De pronto me encuentro en Caballo Cocha y me
doy cuenta de que llevo como mes y medio encadenando “eventos eclesiales”
varios (encuentro de los vicariatos, visita ad limina en Roma, asamblea
vicarial…), que operan como una especie de burbuja dentro de la vida,
con sus propios códigos, automatismos y pelaje. Así que salgo a la calle casi como
un astronauta.
O asombrado, como Eduardo Noriega en la película
Abre los ojos, pero no solo, desde luego que no: a mi lado veo a muchísimas
personas que integran la legión que cada mañana empuja el engranaje de la vida
cotidiana. Y es un gustazo colocarme mi gorra y sentirme nomás un miembro,
un mero componente más de esa gigantesca y común peripecia; como
cualquier otro.
Como he llegado acá antes que los misioneros,
en la casa no hay nadies. Después de limpiar un poco el cuarto, he de ir
a buscar almuerzo. Paseando veo “Rocoto”, pero me gusta más “Papaya”, un
restaurante a una cuadra, típico de acá, mesas y sillas de plástico, ventilador
lleno de mugre en el techo y música de Diego Torres. La mesera me anuncia los
platillos y, como la preparación demora, me trae sonriente un vaso de refresco
de camu-camu “de yapa, mientras espera, señor”.

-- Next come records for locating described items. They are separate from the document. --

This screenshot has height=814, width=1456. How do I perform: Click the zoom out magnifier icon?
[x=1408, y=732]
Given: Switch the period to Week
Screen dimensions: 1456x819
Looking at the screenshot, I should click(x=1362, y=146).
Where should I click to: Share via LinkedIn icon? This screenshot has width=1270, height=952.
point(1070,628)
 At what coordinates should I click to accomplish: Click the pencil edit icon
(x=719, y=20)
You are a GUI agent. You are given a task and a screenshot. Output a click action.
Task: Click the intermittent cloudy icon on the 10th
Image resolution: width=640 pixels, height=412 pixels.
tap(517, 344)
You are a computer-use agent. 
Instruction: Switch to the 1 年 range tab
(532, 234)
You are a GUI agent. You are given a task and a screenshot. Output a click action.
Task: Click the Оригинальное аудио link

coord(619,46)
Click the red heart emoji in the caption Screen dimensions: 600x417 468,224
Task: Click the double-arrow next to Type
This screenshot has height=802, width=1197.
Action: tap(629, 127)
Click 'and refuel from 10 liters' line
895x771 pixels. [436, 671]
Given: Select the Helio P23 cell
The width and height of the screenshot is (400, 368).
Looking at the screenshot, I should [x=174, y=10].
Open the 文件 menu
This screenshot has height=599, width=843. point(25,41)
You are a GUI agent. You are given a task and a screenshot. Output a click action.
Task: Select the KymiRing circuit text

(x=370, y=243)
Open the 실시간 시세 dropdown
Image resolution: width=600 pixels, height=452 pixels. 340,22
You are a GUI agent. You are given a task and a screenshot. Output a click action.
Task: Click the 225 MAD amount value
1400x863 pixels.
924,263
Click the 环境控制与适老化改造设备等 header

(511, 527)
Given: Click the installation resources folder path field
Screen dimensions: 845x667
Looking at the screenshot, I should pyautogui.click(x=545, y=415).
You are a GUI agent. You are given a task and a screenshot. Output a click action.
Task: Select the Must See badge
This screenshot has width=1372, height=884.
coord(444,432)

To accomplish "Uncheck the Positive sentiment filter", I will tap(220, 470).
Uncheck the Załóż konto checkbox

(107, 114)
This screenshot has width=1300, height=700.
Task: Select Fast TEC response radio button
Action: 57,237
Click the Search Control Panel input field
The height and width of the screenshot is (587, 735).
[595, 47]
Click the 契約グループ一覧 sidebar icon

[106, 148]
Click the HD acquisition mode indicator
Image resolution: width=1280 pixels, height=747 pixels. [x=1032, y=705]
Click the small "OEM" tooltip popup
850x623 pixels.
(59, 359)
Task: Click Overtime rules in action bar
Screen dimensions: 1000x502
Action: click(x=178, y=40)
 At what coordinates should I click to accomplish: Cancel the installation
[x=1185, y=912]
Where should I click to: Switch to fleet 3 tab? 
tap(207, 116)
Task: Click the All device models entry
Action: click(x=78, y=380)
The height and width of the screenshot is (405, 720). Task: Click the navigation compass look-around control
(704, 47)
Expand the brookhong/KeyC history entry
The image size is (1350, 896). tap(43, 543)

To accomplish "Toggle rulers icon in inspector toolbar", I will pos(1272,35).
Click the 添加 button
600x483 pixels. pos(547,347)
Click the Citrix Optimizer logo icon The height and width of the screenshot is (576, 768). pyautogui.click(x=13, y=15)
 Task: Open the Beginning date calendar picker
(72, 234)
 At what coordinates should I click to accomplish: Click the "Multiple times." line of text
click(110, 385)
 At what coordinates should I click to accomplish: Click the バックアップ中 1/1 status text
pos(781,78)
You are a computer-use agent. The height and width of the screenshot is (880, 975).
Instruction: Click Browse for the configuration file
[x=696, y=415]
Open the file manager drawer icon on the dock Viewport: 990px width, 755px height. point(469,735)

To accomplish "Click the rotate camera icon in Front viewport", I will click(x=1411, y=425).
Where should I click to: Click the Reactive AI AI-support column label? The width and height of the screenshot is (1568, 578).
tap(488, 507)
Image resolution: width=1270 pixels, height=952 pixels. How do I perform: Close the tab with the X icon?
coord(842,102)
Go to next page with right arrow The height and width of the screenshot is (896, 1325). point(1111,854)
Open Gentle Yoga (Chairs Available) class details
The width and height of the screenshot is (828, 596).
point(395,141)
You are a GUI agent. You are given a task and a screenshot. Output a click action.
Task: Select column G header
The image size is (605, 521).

Las telarañas de la casa de los curas (los
misioneros llevan dos meses fuera) me animan a comprar cosas para el desayuno
también. En una tiendita veo papayas. Hay un señor mayor sentado leyendo (¡!),
que se levanta para atenderme. Examinamos toditas las papayas de la caja
dialogando sobre lo maduras, picadas o buenazas que están, riendo de vez
en cuando. Me llevo dos a ocho soles.
Sí, ya sé que lo que estoy contando no es nada
del otro mundo. Pero hay que entender que la última época mi vida está armada
de tal manera que no me da tiempo a limpiar mi cuarto, y menos a hacer la
compra para preparar la comida, porque jamás cocino. Bueno, en las dos
semanas que pasé en Yanashi en Navidad, sí que pude dedicar mucho a la cocina,
sobre todo como pinche. Y vaya si lo disfruté.
Extraño esas pequeñas rutinas inevitables,
que me recuerdan que soy igual que todo el mundo, con las mismas necesidades y
urgencias, y que me huelen los pies como a cualquiera.
Lo tenía cuando estaba en España, en mis pueblos, donde era un vecino más.
Ahora, con este ajetreo de viajes y tareas, solo me queda el pequeño placer de
lograr lavar y secar mi ropa, y no planeo dejarlo. Más bien el otro día me
compré una tabla de la plancha. Por la calle no hay Administrador ni chorizos o
leches fritas.
Llamo a Andrés Cueva y le invito a ir a cenar
algo con Idahily y Cirela coordinadoras de la Pastoral Juvenil; ya lo hemos
hecho otras veces cuando vengo acá. A las chicas se les chisporroteó y
no aparecieron, de modo que estuvimos los dos solos. Andrés es un joven
adulto, persona con formación, muy buenas cualidades y la cabeza primorosamente
amueblada. Nos vamos al colombiano que está frente a la casa y pedimos unas
hamburguesas. En la foto ya las habíamos devorado.
Andrés quería que yo le contase cosas de mi
encuentro con el Papa, pero pronto me percaté que más bien él deseaba hablarme
a mí, así que intenté emular a León y escucharle con todos mis sentidos. Conversamos de muchos temas: sucedidos del pueblo, circunstancias de
la parroquia, proyectos personales suyos, el impacto que fue para él la
asamblea de la Iglesia amazónica de Lima, planes para el grupo de jóvenes este
año, experiencias en su trabajo en la municipalidad…
Y así fue transcurriendo la velada. Pedimos
unas papas para completar (que sí están en la foto), y al rato nos despedimos.
Pensaba yo que este chico es un excelente “producto” de nuestra Iglesia en lo
que nos haya tocado. Y qué lindo había sido platicar tranquilamente, sin mirar
el reloj y fuera de agenda. Y también que he de tener cuidado, no sea
que con tantas ocupaciones y tanta “importancia”, me esté perdiendo ni más ni
menos que la vida. Eso tan sencillo, tan pequeño, tan lento y tan
ordinario. Pero que es lo único verdadero y lo que da la felicidad.